Your instructions: Copy each line of the records below that mentions the word "computer".

*** Dataset extract ***

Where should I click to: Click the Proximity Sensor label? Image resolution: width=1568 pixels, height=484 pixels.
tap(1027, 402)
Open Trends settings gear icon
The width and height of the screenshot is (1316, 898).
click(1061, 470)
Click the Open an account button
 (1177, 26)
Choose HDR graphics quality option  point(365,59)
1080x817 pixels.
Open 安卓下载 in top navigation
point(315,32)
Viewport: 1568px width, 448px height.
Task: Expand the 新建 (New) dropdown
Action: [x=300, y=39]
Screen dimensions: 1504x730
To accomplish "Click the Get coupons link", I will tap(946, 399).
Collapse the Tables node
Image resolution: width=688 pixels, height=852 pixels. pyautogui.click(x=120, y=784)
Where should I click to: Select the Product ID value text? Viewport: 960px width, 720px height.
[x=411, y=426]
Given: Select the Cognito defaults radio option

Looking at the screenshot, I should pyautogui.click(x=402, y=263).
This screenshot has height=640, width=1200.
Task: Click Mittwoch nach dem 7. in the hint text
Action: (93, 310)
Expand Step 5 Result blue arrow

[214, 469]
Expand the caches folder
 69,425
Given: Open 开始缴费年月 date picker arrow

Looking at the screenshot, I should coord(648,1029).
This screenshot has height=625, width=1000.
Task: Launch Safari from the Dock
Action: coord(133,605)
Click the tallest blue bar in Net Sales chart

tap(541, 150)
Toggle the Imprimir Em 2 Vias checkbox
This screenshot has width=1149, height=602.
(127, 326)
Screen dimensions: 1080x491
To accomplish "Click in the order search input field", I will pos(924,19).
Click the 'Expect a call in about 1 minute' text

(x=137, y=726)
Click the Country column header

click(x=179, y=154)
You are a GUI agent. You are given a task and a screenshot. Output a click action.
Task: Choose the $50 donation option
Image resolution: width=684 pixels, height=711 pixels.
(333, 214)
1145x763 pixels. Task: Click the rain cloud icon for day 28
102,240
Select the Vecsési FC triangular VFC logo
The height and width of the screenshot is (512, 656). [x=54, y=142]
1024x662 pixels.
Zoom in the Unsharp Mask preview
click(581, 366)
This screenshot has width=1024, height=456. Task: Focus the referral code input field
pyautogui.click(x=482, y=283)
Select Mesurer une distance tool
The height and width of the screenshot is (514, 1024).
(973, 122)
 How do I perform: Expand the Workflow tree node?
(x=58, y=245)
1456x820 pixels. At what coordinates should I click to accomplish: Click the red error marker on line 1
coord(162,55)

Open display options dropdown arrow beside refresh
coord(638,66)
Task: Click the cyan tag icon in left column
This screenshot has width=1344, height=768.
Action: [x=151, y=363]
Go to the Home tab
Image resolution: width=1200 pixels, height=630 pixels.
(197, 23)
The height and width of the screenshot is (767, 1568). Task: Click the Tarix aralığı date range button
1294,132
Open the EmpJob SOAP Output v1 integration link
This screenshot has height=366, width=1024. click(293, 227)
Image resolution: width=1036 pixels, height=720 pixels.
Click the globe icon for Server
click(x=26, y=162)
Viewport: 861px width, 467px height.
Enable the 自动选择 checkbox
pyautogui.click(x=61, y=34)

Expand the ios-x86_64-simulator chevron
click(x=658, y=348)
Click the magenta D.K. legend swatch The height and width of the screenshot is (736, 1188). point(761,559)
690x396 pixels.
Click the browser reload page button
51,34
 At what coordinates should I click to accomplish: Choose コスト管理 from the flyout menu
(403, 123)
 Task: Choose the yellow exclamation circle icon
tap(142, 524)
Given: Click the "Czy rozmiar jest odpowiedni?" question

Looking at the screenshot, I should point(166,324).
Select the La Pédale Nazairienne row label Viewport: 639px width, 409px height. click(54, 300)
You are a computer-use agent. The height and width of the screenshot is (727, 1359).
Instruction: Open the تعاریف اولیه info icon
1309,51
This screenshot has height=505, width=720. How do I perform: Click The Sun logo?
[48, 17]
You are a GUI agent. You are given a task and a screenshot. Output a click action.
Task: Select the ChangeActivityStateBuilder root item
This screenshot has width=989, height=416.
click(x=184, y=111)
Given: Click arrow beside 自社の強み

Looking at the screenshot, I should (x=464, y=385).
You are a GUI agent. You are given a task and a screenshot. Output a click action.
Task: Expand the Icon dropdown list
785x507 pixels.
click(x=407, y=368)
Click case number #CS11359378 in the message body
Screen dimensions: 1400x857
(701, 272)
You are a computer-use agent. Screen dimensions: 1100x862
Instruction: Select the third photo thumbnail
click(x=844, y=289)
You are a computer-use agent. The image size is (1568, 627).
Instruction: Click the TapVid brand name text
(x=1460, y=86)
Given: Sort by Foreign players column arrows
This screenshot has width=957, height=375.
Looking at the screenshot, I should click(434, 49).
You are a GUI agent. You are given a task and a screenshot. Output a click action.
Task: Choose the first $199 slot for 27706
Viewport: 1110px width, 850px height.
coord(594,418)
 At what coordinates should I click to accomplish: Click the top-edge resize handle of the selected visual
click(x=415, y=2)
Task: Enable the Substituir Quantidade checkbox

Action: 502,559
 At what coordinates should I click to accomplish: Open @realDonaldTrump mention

*** End of Dataset extract ***

Response below:
You are a computer-use agent. The height and width of the screenshot is (727, 1359).
You are a computer-use agent. Screen dimensions: 1100x862
You are a computer-use agent. The image size is (1568, 627).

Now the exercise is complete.